■ List of tasks ■
1) In the article on A Girl and a Dolphin, rewrite the passage between "A Girl and a Dolphin (Russian: Де́вочка" and "of the story.", inclusive, replacing "friendship" with "companionship".
2) Resume the article on A Girl and a Dolphin after its last sentence, and carry it on in the same style.

#### Document section

- Directed by: Rosalia Zelma
- Written by: L. Los' A.Kondratyev (lyrics)
- Starring: Olga (Sergeevna) Rozhdestvenskaya (song)
- Cinematography: Vladimir Milovanov
- Edited by: V. Konovalova
- Music by: Eduard Artemyev
- Distributed by: Studio Ekran
- Release date: 1979;
- Running time: 10 minutes 9 seconds
- Country: Soviet Union
- Language: Russian

= A Girl and a Dolphin =

1979 Soviet/Russian animated film directed by Rozaliya Zelma

A Girl and a Dolphin (Russian: Де́вочка и дельфи́н) is a 1979 Soviet/Russian animated short film directed by Rosalia Zelma, produced at the TV film studio Ekran in Moscow. The film is a poetic sketch cartoon about the friendship of a girl and a dolphin. The cartoon is distinguished by a deep level of romance and moral purity. A great musical arrangement by Eduard Artemyev and the song were used, which precisely reflect the meaning of the story.

########
#### Given information

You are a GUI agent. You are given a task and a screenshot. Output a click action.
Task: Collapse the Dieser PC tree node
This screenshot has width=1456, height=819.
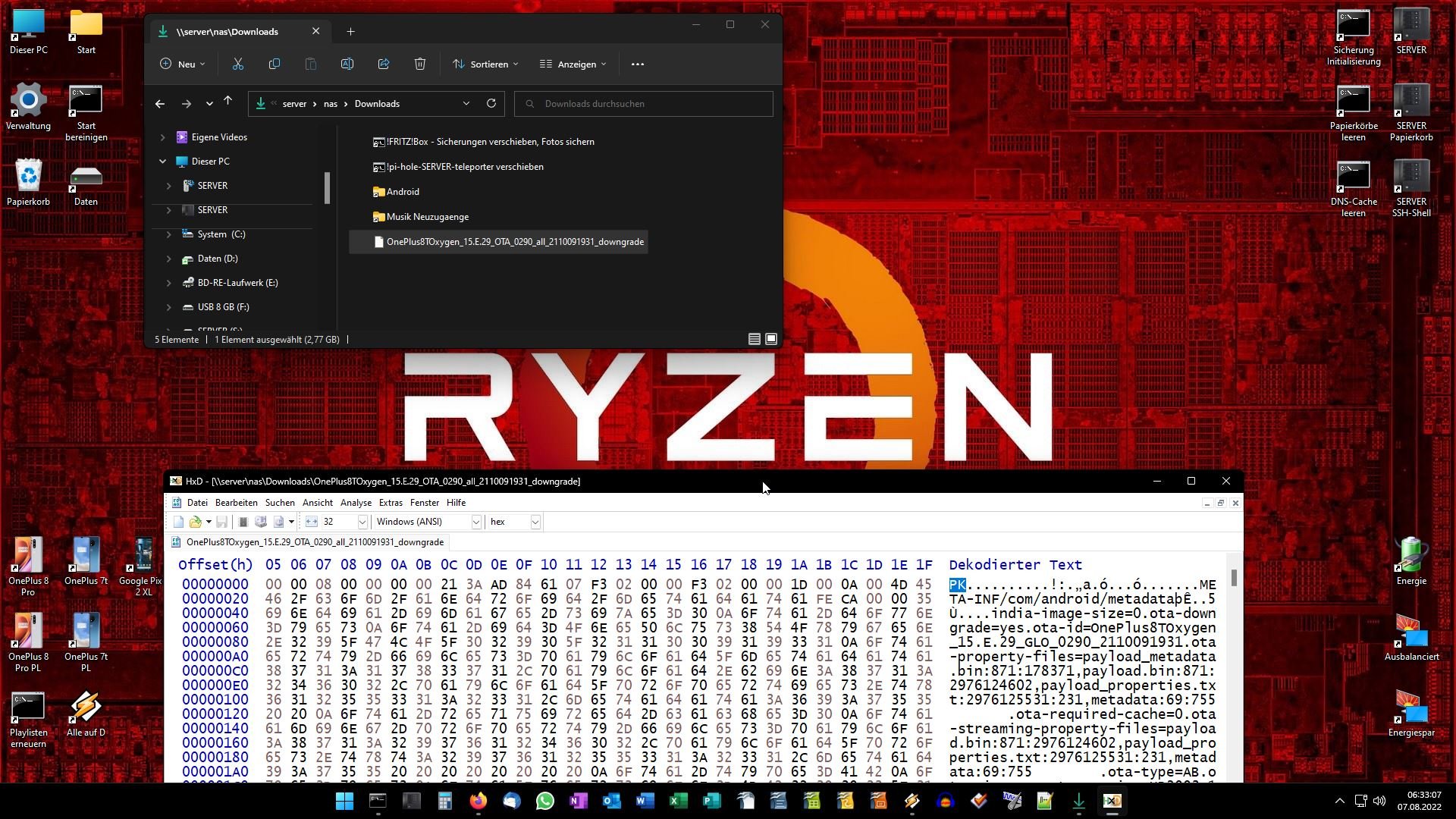pyautogui.click(x=162, y=162)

########

■ Replies ■
1)
A Girl and a Dolphin (Russian: Де́вочка и дельфи́н) is a 1979 Soviet/Russian animated short film directed by Rosalia Zelma, produced at the TV film studio Ekran in Moscow. The film is a poetic sketch cartoon about the companionship of a girl and a dolphin. The cartoon is distinguished by a deep level of romance and moral purity. A great musical arrangement by Eduard Artemyev and the song were used, which precisely reflect the meaning of the story.

2)
== Plot ==
The girl is playing with the ball at the beach. Suddenly, the ball falls into the sea. The girl tries to get it, but not knowing how to swim, she starts to sink. And then the Dolphin appears and saves the girl. They become friends. The girl starts to come to the sea everyday and the dolphin teaches her to swim. There comes a day when the girl is able to swim freely. Then one day people has caught the dolphin and taken it to the Dolphinarium to participate in the shows with other trained dolphins. However, the dolphin remains completely indifferent to new environment and the shows, because it cannot live without its element — the sea. Then at night the girl penetrates into the Dolphinarium and opens the lattice, thereby helping the dolphin to escape. No matter how it is, but the dolphin has to leave the habitual seaside. The girl sits on the rock drenched in sunset light and gazes into the sea, reminiscing of beautiful times spent with the dolphin.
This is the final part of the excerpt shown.